Por precisar conter os quatro sorotipos da dengue (DENV-1, DENV-2, DENV-3 e DENV-4) para uma proteção completa, a formulação da vacina foi uma tarefa de grande complexidade. Foi preciso estudar separadamente cada cepa, desde a inoculação dos vírus nas células à coleta, concentração, purificação, formulação e liofilização – processos que afetam os títulos virais. Depois de 270 experimentos e 50 tentativas de formulação, os cientistas chegaram à versão final. “Cada monovalente que compõe a vacina perdia uma quantidade de carga viral diferente ao longo do processo. Então foi preciso estipular para cada vírus qual a quantidade ideal a ser inoculada nas células, qual o período de incubação e o momento certo de coletar, para que na formulação final os quatro tivessem exatamente a mesma concentração”, explica a pesquisadora.

Todo esse trabalho está rendendo os seus frutos. Após mostrar bons resultados nos 300 participantes da fase 2 do estudo clínico, o imunizante já está na reta final da fase 3, que acompanha cerca de 16 mil pessoas de todo o Brasil desde 2016. Em dados divulgados neste mês, a vacina apresentou uma eficácia de quase 80% para proteger contra a dengue.

Para a cientista, a sensação é de um dever cumprido. Presa a um mural em seu laboratório, há uma foto do dia em que o primeiro voluntário da fase 2 recebeu a vacina no Brasil, no final de 2013. Uma lembrança do começo de um sonho que está cada vez mais próximo de se tornar realidade. Casada, mãe de Marina e Daniel e com duas irmãs, sendo uma delas sua gêmea, Neuza vê com alívio a chance de poder proteger a sua família e a de tantas outras pessoas.

Reconhecimento

Recentemente, em 2021, a contribuição de Neuza à ciência foi reconhecida com o prêmio Women in Life Sciences, da associação farmacêutica internacional Parenteral Drug Association. Anualmente, o comitê agracia mulheres dedicadas à pesquisa, indústria, educação e ciências da vida, e busca incentivar outras mulheres a seguirem esse caminho. A cientista, que coordena uma equipe repleta de mulheres em cargos de liderança, acredita que esse é um passo importante para mostrar o valor do trabalho feminino. “Esse prêmio não é só para mim, e sim para todas as cientistas brasileiras e para todas as mulheres.
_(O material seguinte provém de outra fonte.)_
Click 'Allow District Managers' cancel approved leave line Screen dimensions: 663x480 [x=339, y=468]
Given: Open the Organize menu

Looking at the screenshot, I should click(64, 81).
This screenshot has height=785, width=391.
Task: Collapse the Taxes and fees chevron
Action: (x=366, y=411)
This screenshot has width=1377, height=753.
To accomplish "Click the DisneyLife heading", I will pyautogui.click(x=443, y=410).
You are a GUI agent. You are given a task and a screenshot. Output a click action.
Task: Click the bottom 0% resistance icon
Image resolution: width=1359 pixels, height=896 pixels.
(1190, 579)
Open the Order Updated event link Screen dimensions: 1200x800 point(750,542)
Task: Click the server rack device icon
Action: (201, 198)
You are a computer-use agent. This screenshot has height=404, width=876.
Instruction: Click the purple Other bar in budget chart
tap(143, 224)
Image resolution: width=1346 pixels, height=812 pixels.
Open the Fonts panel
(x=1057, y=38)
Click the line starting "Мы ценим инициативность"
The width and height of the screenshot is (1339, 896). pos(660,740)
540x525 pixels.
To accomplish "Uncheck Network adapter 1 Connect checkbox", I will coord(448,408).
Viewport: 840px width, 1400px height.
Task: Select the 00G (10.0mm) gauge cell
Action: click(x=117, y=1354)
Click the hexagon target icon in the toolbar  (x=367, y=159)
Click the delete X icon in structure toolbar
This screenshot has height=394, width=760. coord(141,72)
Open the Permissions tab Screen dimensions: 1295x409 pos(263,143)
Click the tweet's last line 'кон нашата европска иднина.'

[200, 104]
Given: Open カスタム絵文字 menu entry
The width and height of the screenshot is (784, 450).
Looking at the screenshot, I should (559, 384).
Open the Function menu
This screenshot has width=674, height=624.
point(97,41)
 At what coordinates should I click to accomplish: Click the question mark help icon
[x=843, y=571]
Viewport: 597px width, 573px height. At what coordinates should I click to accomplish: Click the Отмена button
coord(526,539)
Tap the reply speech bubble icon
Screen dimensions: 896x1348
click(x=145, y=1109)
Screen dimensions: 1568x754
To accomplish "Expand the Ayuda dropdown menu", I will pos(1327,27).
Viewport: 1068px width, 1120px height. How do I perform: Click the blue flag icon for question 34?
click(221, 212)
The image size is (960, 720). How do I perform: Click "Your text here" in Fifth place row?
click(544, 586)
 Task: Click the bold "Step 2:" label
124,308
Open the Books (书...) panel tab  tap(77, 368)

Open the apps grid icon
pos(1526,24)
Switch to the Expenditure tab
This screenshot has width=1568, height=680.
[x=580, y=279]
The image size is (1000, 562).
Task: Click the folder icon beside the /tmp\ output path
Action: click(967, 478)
Nós sofremos muita discriminação a vida toda. Muitas vezes, as pessoas não te olham realmente como uma profissional.”

A pesquisadora já havia recebido, em 2013, a Medalha “Instituto Butantan”, concedida a personalidades que contribuem para o engrandecimento da instituição e para o progresso das Ciências Biomédicas, instituída pelo governo do Estado de São Paulo. Em 2016, foi homenageada com a Medalha “Alba Lavras” da Associação dos Pesquisadores Científicos do Estado de São Paulo (APqC), voltada para pesquisadores que se destacaram cientificamente nas atividades-fim dos Institutos de Pesquisa, pelo desenvolvimento, melhoramento e produção de vacinas virais.

Como educadora e cientista, Neuza sente que cumpre sua missão diariamente, tanto na sala de aula como no laboratório. Inclusive, prefere ser chamada de professora do que de doutora. Para ela, o ensino ajuda na formação de caráter das pessoas, e é uma oportunidade de repassar conhecimentos e experiências. E fazer ciência é uma oportunidade de salvar vidas. “Eu tento passar isso para os meus alunos e minha equipe: que todos somos iguais e o trabalho e a dedicação de cada um tem o seu valor no resultado final de um projeto.”